Use modern java.time classes. Never use Date & SimpleDateFormat.

LocalDateTime
.parse(
    "08-11-19 07:00 AM" ,
    DateTimeFormatter.ofPattern( "MM-dd-uu hh:mm a" ).withLocale( Locale.US )
)

java.time

You are using terrible date-time classes that were supplanted years ago by the modern java.time classes defined in JSR 310.

Define a formatting pattern to match your input. Specify a Locale to determine the human language and cultural norms needed to translate "AM"/"PM".

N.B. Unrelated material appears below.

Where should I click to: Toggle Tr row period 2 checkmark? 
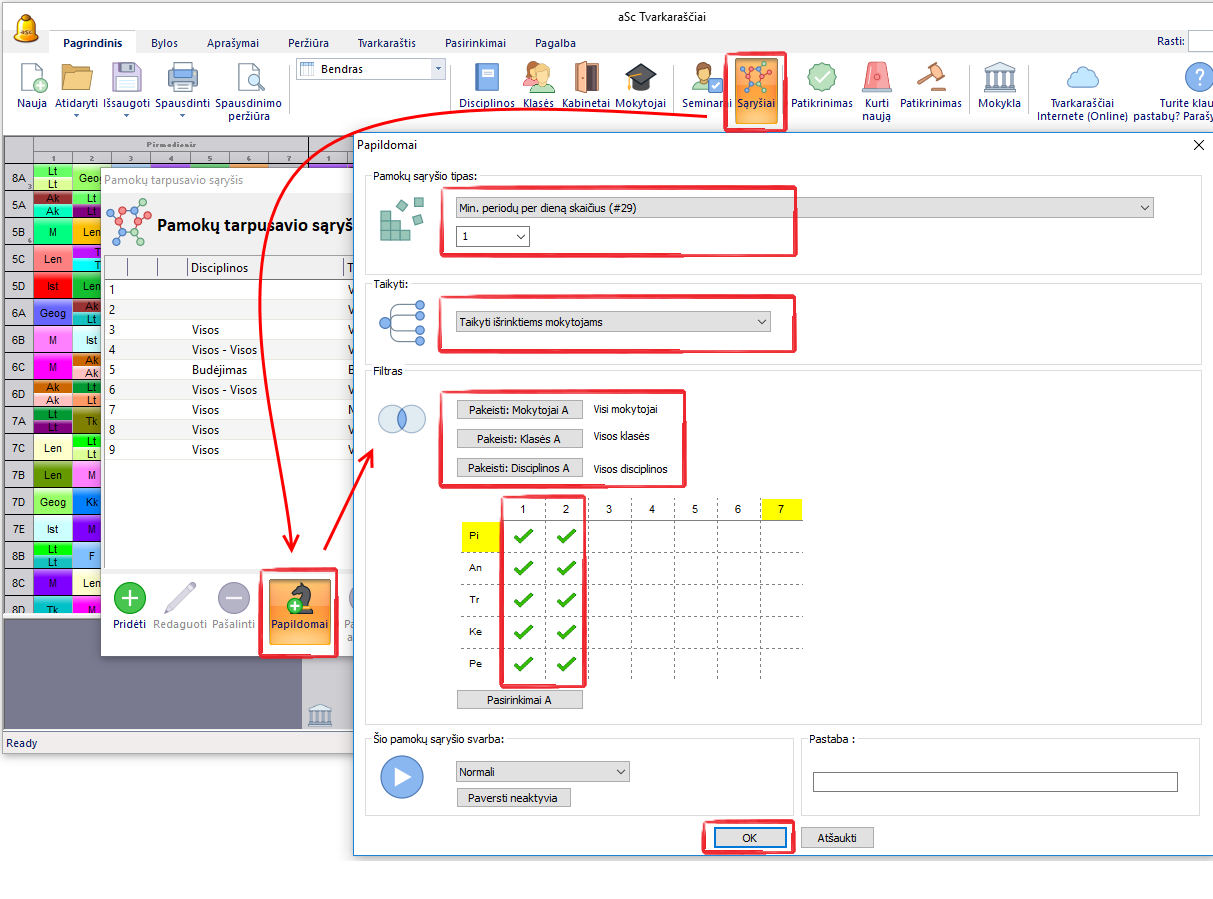(566, 600)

String input = "08-11-19 07:00 AM" ;
Locale locale = Locale.US ;
DateTimeFormatter f = DateTimeFormatter.ofPattern( "MM-dd-uu hh:mm a" ).withLocale( locale ) ;

Parse input as a LocalDateTime as it lacks an indicator of time zone or offset-from-UTC. As such, it has no real meaning. We do not know if the publisher of this data meant 7 AM in Tokyo, 7 AM in Casablanca, or 7 AM in Montréal — all very different moments, several hours apart.

LocalDateTime ldt = LocalDateTime.parse( input , f ) ;

Run this code live at IdeOne.com.

ldt.toString(): 2019-08-11T07:00

Finally, educate the publisher of your data about the ISO 8601 standard formats for exchanging date-time values as text. That current pattern you are using is a poor choice.